The March Update
Back in India as I write this. You might remember from my last post that Anand and I got stuck in London for a few extra days because of *gestures at the world in general*, but we got back safely on the 9th, and since then, I’ve been busy with work, production stuff on In Your Skin and figuring out promotion etc.
This time around, we’ll have a quick rundown of news, but I’ve missed writing more elaborate essays in these newsletters (always one of my favourite things about doing newsletters in the first place), so I decided to expand on something below, about creative influences.
First in big news stuff, our big project with Morgen was announced – Deicidium, a new ongoing graphic novel project, written by Ram V, drawn by Evan Cagle and Anand RK, lettered by me, designed by Tom Muller, edited by Eric Harburn and Arnaud Tomasini, coming this year from Morgen in French and Image Comics in English.
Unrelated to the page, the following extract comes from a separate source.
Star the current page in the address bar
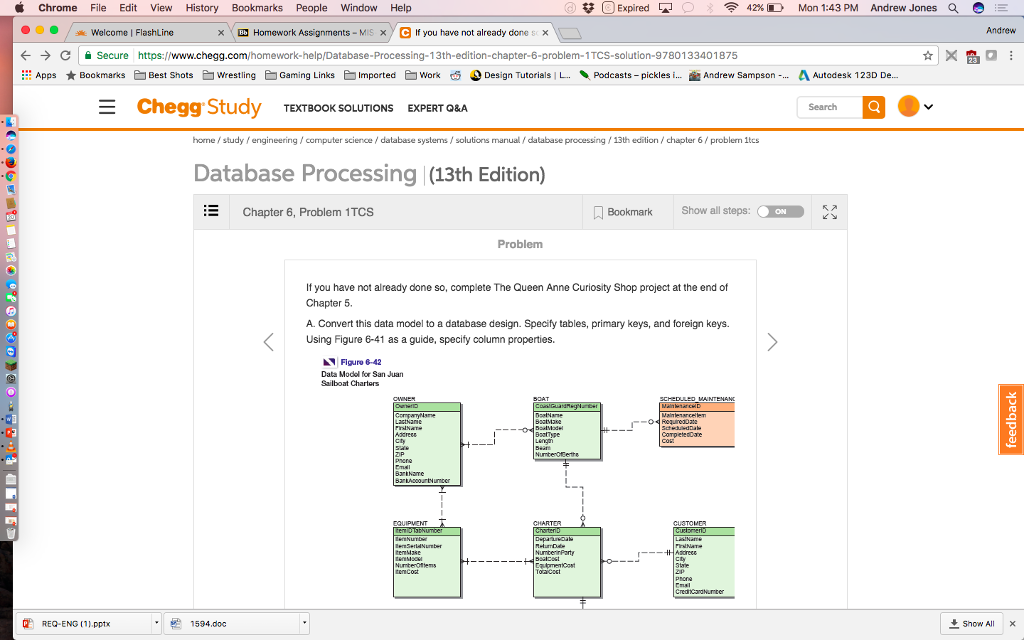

The exclusive announcement at the AV Club:
In a future rebuilt from the ashes of war, belief is no longer sacred – it’s monetized.
Humanity has entered a hard-won age of stability, governed by an unholy alliance between global corporations and newly engineered religions. Worship fuels the economy. Faith is power. Salvation is a product. Welcome to the industry of belief. That fragile balance shatters when the old gods return. Ancient deities of fire, wind, jaguars, love, war, and mischief awaken inside ordinary people, transforming neighbors and strangers into living gods. To the powers that be, they aren’t miracles – they’re threats.
The great faiths of the new world knew the old gods could one day return. And they planned for such an eventuality. 12 orphans were chosen, bestowed with gifts and taught to be faithless, loveless instruments without reward or remorse. The old gods have returned – and the 12 will be unleashed.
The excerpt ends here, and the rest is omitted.